O segundo eixo é mais grave e tem como polos as ideias de intradisciplinaridade e transdisciplinaridade. A primeira é justamente o aumento da especialização dentro de um mesmo campo de estudo. "Na Biologia, por exemplo, há muitas disciplinas que são tratadas como se fossem independentes", afirma Machado. A consolidação dessa ideia – no mundo acadêmico, por exemplo – é a ideia de especialista: alguém que conhece um único assunto profundamente. A ideia de transdisciplinaridade, segundo o expositor, se aproxima ao profissional que hoje é conhecido como consultor: alguém que possui um conhecimento específico, mas também a habilidade de observar como esse conhecimento se articula com o contexto maior no qual ele deve trabalhar. Voltando à área da Biologia: é possível haver um especialista que domine profundamente informações sobre o DNA, mas o consultor é capaz de relacionar o estudo do DNA a questões mais amplas, como os aspectos éticos envolvidos no estudo e na manipulação do material genético.

Machado aponta que certas escolas buscam superar esse problema incentivando, por exemplo, que professores de Matemática deem aulas de Arte. Para ele, esse não é o caminho. O importante é garantir que todos os profissionais conheçam temas amplos e que sejam importantes para todas as áreas. "O professor precisa ter discernimento de diferenciar o que é fundamental e o que é complemento nas áreas. Para isso, ele deve estar atento às ideias fundamentais de todas as disciplinas", diz.

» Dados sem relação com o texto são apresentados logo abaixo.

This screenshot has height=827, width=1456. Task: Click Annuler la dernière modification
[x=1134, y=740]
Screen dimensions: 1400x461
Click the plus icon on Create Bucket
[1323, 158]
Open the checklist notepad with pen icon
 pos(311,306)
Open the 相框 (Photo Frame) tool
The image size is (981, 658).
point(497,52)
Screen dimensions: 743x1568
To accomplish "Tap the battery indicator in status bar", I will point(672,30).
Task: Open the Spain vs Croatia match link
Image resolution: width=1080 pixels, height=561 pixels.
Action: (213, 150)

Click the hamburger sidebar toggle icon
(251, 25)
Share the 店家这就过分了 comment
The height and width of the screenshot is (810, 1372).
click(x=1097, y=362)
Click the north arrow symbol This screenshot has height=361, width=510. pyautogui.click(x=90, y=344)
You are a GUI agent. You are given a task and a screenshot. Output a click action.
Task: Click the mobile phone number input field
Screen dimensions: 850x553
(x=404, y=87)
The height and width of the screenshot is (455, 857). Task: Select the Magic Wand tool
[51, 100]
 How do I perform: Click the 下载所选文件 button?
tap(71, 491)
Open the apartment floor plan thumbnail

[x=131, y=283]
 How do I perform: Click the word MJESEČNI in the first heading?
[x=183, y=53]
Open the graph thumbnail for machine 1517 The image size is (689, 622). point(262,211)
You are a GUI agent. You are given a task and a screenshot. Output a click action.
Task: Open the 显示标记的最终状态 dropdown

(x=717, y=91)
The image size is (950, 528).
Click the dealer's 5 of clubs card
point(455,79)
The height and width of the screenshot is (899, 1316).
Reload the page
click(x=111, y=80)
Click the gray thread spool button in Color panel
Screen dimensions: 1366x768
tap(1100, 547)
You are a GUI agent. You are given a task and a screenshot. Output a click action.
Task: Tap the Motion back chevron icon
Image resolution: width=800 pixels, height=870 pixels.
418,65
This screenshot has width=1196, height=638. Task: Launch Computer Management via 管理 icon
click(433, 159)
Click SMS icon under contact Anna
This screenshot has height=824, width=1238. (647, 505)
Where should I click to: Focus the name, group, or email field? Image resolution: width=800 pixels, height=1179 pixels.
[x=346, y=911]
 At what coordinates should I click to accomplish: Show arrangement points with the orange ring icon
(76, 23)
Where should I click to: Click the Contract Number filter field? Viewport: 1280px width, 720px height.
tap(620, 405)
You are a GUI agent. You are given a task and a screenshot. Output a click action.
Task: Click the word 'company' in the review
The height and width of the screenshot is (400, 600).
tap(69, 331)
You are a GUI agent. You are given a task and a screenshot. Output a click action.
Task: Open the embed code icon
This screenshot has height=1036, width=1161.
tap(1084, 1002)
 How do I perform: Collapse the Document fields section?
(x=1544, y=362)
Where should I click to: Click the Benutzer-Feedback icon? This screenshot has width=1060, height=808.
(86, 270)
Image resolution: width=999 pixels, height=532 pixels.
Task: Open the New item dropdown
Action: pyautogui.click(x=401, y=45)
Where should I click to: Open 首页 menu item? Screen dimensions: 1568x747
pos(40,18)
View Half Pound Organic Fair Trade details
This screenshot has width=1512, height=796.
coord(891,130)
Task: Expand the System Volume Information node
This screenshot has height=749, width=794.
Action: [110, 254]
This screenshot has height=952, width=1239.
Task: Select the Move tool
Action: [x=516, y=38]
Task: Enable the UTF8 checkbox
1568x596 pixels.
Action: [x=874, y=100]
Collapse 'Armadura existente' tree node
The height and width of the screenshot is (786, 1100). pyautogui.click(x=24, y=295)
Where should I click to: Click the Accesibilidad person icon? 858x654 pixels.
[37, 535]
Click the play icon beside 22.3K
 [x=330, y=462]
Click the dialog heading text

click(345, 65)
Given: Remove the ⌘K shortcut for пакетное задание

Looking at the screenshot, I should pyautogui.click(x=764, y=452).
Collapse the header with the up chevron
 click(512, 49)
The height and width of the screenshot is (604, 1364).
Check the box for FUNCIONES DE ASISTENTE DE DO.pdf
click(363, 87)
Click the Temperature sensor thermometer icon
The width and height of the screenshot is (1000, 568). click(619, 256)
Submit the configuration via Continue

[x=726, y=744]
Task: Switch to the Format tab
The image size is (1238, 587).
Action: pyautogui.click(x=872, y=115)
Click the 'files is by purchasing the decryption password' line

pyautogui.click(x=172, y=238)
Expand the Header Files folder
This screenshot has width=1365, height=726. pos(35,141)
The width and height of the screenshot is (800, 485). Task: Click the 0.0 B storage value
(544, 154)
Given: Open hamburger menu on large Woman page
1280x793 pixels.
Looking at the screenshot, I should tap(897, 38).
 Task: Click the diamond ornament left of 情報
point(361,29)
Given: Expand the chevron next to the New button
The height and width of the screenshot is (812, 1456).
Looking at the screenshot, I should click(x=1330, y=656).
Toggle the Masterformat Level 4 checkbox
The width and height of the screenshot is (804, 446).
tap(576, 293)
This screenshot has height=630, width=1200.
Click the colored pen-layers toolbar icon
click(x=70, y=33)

Gestão, docência e justiça

O tema do terceiro seminário, segundo Machado, talvez tenha sido o mais complexo. A fala, apresentada por Tereza Perez, se dedicou a refletir sobre as relações entre docentes e gestores escolares. Tanto no seminário, realizado em outubro, quanto na síntese feita por Machado em novembro, essa foi a questão que mais levantou manifestações dos professores presentes. "Um aspecto importante da exposição da Tereza foi a questão da colaboração e da corresponsabilidade -- essas palavras que começam com 'co' merecem atenção e respeito", destaca o expositor em seu resumo.

Quem é Nílson José Machado
Leciona na Universidade de São Paulo desde 1972. Começou trabalhando no Instituto de Matemática e Estatística, e, em 1984, passou a integrar o corpo docente da Faculdade de Educação, onde é professor titular. Além de matemático, é mestre e doutor em filosofia da educação e livre-docente na área de epistemologia e didática. Escreveu cerca de duas dezenas de livros para crianças e publica microensaios semanais em seu site pessoal: www.nilsonjosemachado.net

Um primeiro tópico ligado ao tema é a questão da autoridade. "A palavra autoridade, às vezes, dá urticária em alguns contextos para algumas pessoas. A associação direta é com autoritarismo", explica Machado. Ele propõe uma relação diferente: com responsabilidade. Quando algum problema grave acontece na cidade, por exemplo, procura-se o responsável, uma autoridade. Outra relação proposta por Machado é com a ideia de autoria. Ambas as palavras têm a mesma origem do latim, augere, que significa crescer, aumentar. Pensando nesse sentido, a autoridade é a pessoa que cria ou amplifica a ordem.

Em um contexto educacional, a ordem é importante para conduzir a aprendizagem. Mas é preciso tomar cuidado com o excesso. "Buscar um ponto de equilíbrio é fundamental. E o elemento decisivo na busca de tal equilíbrio é justamente a ideia de responsabilidade: dividir a gestão é dividir a responsabilidade", diz Machado.

Outro ponto destacado por ele é a relação entre autoridade e tolerância. Para concluir, Machado invoca a ideia de justiça que, segundo ele, está relacionada aos temas de todos os seminários. Nesse caso, a tolerância envolve uma ação que busque ser justa, considerando as diferenças existentes entre as pessoas.